**SUPPLIED RECORDS:**
===============
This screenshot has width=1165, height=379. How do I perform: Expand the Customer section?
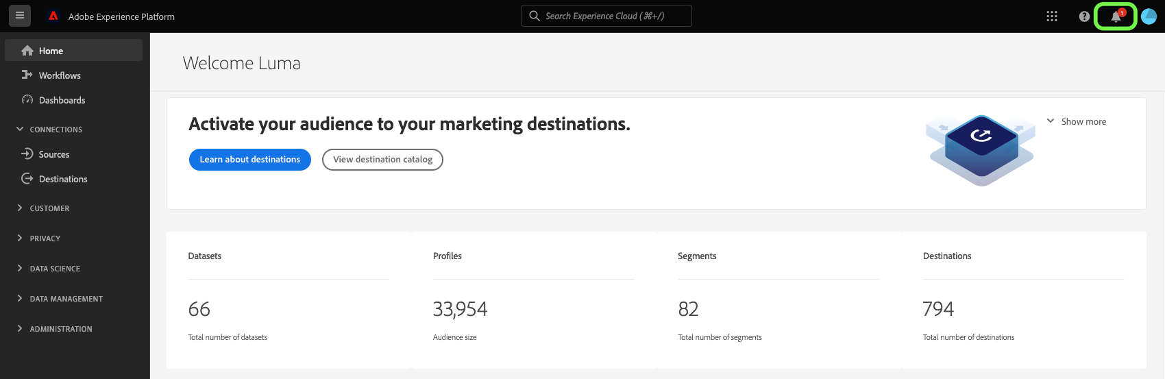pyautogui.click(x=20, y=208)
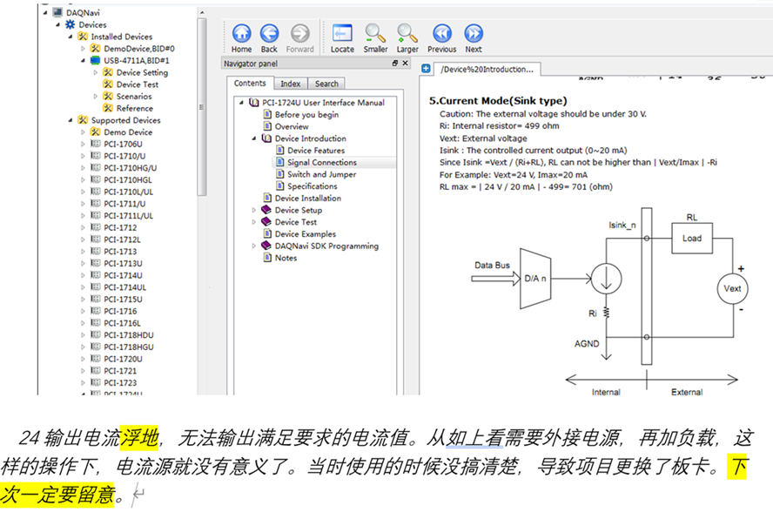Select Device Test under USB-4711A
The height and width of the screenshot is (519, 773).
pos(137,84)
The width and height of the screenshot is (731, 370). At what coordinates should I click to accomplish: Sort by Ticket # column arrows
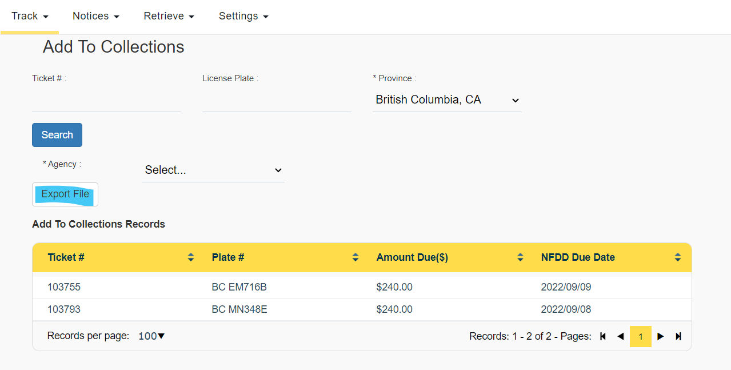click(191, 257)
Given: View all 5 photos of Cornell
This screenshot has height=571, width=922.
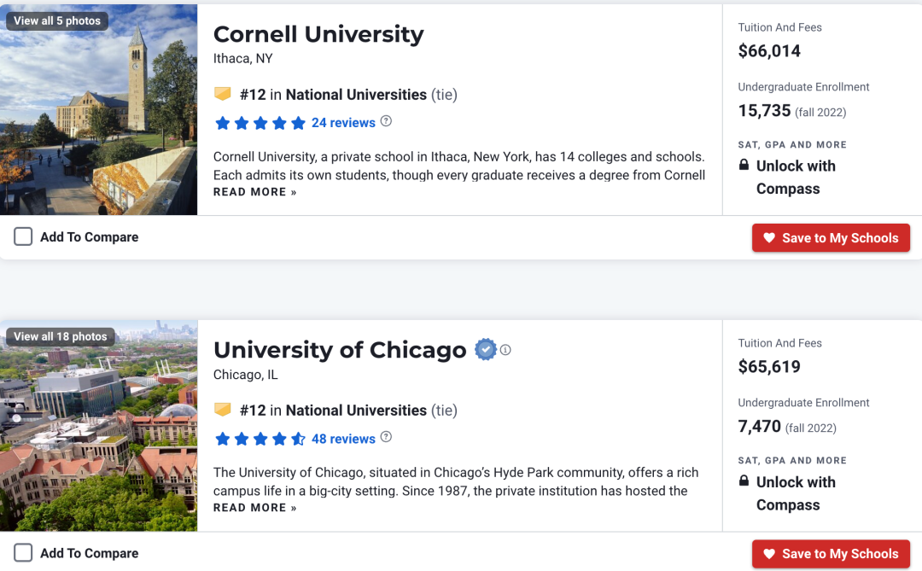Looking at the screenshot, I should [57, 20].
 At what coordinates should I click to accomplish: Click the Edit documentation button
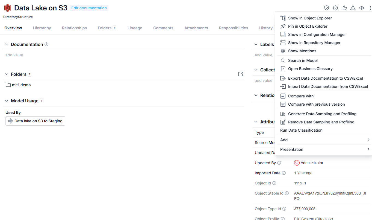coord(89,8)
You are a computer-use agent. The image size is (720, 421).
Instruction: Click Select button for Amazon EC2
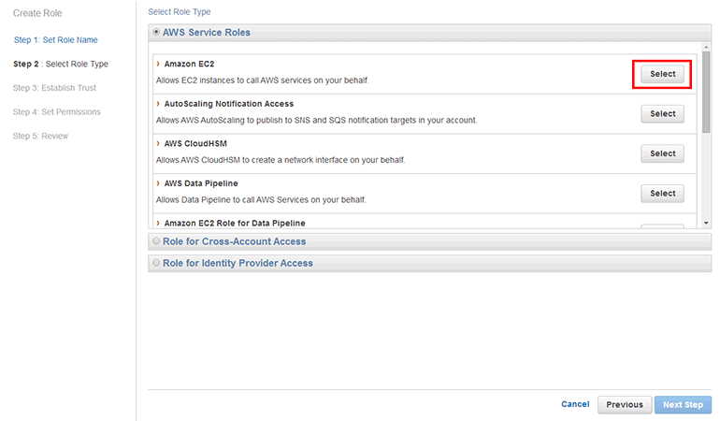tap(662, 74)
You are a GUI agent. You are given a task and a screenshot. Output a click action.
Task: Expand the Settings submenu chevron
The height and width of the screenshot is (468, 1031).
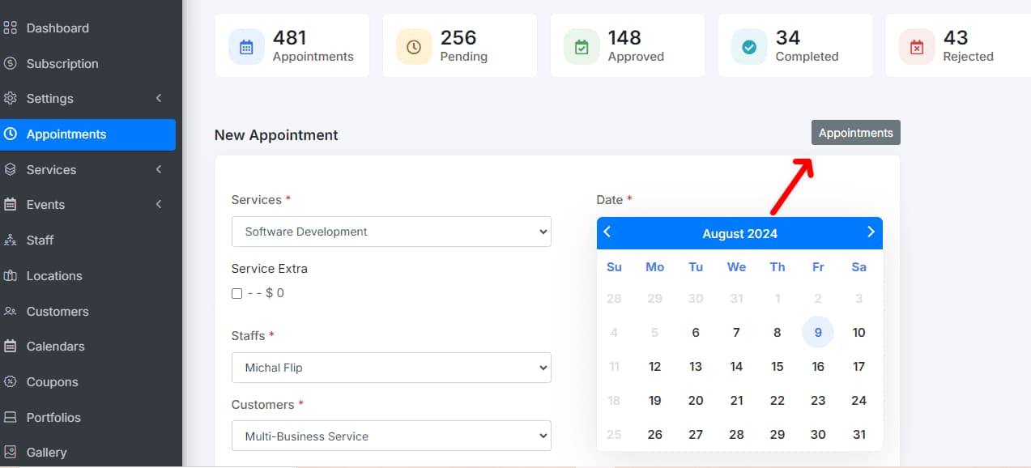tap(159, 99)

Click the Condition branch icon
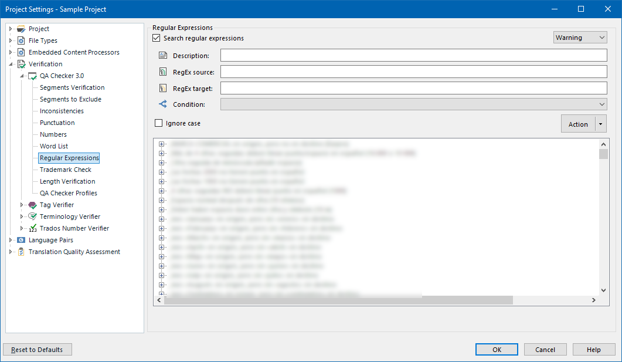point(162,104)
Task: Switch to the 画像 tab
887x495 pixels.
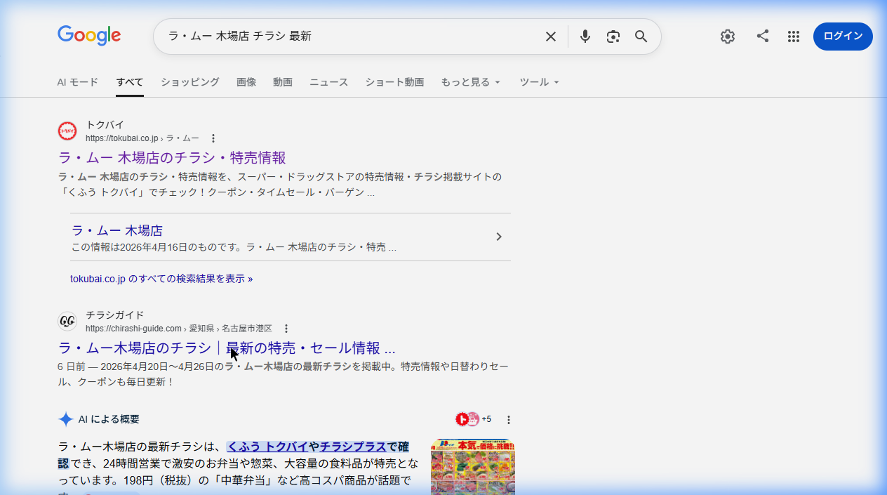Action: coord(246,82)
===============
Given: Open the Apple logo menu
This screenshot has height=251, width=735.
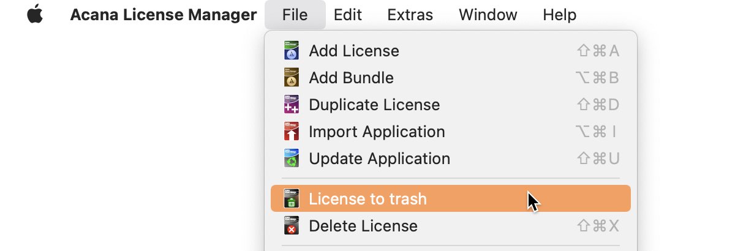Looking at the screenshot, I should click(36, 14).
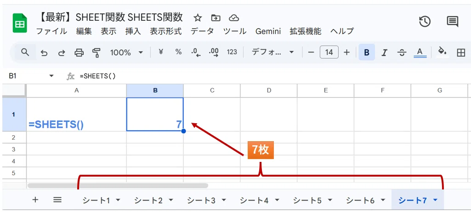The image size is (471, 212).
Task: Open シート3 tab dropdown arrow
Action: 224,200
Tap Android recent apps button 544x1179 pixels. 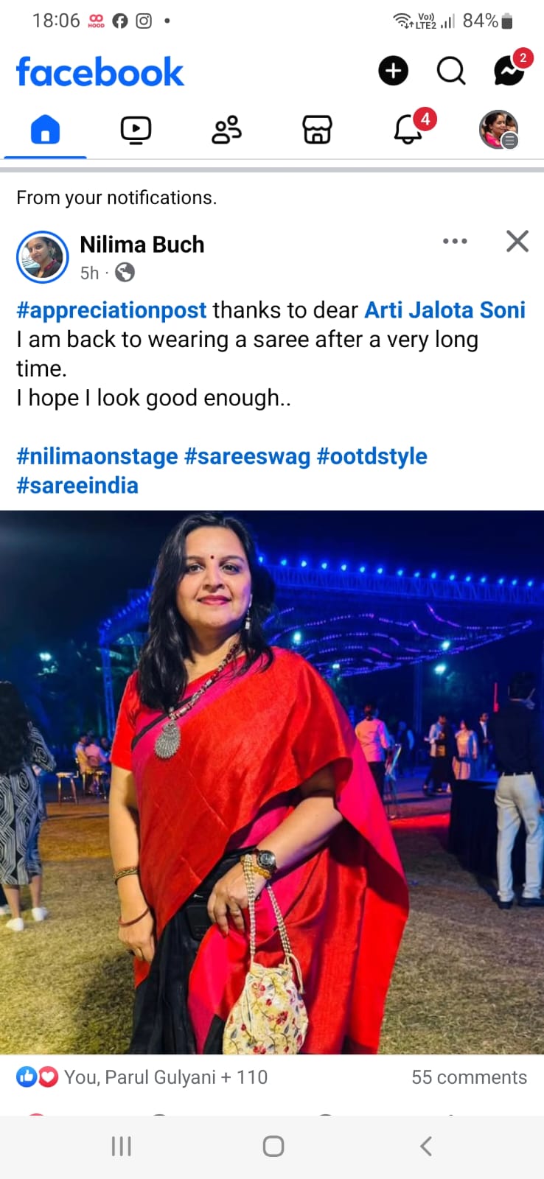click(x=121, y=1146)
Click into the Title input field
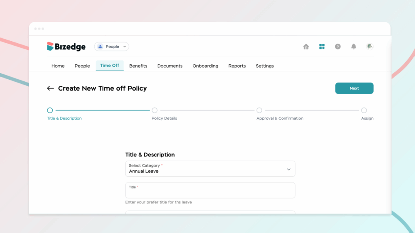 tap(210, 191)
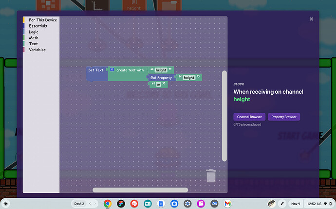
===============
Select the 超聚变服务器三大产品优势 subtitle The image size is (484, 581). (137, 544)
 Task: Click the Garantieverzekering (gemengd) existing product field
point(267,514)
===============
**PROBLEM DESCRIPTION:** When you reach the line containing "This screenshot has width=1165, height=379." in the entries above, begin restating word for word, and stop once the line containing "You are a computer-use" has been given. Omit the pictures.

**SOLUTION TO THIS EXERCISE:**
This screenshot has width=1165, height=379. How do I perform: Expand the Customer section?
pyautogui.click(x=20, y=208)
Select Device Test under USB-4711A
The height and width of the screenshot is (519, 773).
pos(137,84)
The width and height of the screenshot is (731, 370). At what coordinates should I click to accomplish: Sort by Ticket # column arrows
click(191, 257)
Given: View all 5 photos of Cornell
This screenshot has height=571, width=922.
Looking at the screenshot, I should [57, 20].
 At what coordinates should I click to accomplish: Click the Edit documentation button
coord(89,8)
You are a computer-use agent. The image size is (720, 421).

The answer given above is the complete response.